Restate the data that follows exactly as it stands, beginning with the first line and ending with the line that contains "स्कूली बच्चियों ने".

*** Begin section ***

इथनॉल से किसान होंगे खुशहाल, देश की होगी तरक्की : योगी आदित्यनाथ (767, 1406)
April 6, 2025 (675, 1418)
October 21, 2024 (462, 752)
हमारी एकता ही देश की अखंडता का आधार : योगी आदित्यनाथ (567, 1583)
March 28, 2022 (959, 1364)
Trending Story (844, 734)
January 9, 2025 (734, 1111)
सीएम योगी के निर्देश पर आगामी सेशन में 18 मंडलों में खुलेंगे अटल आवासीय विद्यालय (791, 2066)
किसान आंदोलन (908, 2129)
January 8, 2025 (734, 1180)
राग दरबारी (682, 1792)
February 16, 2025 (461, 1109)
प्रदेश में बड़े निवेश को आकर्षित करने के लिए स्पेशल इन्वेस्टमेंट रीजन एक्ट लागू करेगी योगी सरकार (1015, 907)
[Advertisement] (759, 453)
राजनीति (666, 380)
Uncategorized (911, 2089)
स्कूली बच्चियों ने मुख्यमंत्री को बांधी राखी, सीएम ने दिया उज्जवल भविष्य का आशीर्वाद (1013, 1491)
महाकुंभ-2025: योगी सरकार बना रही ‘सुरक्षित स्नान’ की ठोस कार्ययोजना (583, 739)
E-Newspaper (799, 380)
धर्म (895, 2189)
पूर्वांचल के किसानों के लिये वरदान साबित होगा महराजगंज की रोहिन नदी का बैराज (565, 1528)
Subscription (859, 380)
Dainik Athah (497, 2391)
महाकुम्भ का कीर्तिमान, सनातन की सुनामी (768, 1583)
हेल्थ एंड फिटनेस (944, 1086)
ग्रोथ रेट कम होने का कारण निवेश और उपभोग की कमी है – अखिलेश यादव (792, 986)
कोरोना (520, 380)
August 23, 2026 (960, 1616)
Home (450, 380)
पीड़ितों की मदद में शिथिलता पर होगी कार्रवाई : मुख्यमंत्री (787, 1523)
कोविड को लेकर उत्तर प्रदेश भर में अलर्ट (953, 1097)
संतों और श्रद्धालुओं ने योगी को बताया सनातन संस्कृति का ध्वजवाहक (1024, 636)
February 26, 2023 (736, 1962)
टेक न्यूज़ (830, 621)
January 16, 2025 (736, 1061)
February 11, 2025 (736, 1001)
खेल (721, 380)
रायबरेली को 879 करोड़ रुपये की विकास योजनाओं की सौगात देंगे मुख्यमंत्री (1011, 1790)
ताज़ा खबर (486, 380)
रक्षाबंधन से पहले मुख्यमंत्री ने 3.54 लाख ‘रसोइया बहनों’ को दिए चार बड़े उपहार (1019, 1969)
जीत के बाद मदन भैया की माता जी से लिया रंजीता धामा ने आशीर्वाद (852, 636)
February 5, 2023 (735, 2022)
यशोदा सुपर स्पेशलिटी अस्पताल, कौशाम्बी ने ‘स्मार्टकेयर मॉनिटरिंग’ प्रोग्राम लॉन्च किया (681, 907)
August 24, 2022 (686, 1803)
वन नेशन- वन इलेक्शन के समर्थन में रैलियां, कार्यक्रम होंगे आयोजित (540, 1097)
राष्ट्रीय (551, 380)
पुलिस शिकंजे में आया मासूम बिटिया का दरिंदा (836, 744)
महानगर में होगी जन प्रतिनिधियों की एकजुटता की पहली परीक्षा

*** End section ***

*Answer*:
इथनॉल से किसान होंगे खुशहाल, देश की होगी तरक्की : योगी आदित्यनाथ (767, 1406)
April 6, 2025 (675, 1418)
October 21, 2024 (462, 752)
हमारी एकता ही देश की अखंडता का आधार : योगी आदित्यनाथ (567, 1583)
March 28, 2022 (959, 1364)
Trending Story (844, 734)
January 9, 2025 (734, 1111)
सीएम योगी के निर्देश पर आगामी सेशन में 18 मंडलों में खुलेंगे अटल आवासीय विद्यालय (791, 2066)
किसान आंदोलन (908, 2129)
January 8, 2025 (734, 1180)
राग दरबारी (682, 1792)
February 16, 2025 (461, 1109)
प्रदेश में बड़े निवेश को आकर्षित करने के लिए स्पेशल इन्वेस्टमेंट रीजन एक्ट लागू करेगी योगी सरकार (1015, 907)
[Advertisement] (759, 453)
राजनीति (666, 380)
Uncategorized (911, 2089)
स्कूली बच्चियों ने मुख्यमंत्री को बांधी राखी, सीएम ने दिया उज्जवल भविष्य का आशीर्वाद (1013, 1491)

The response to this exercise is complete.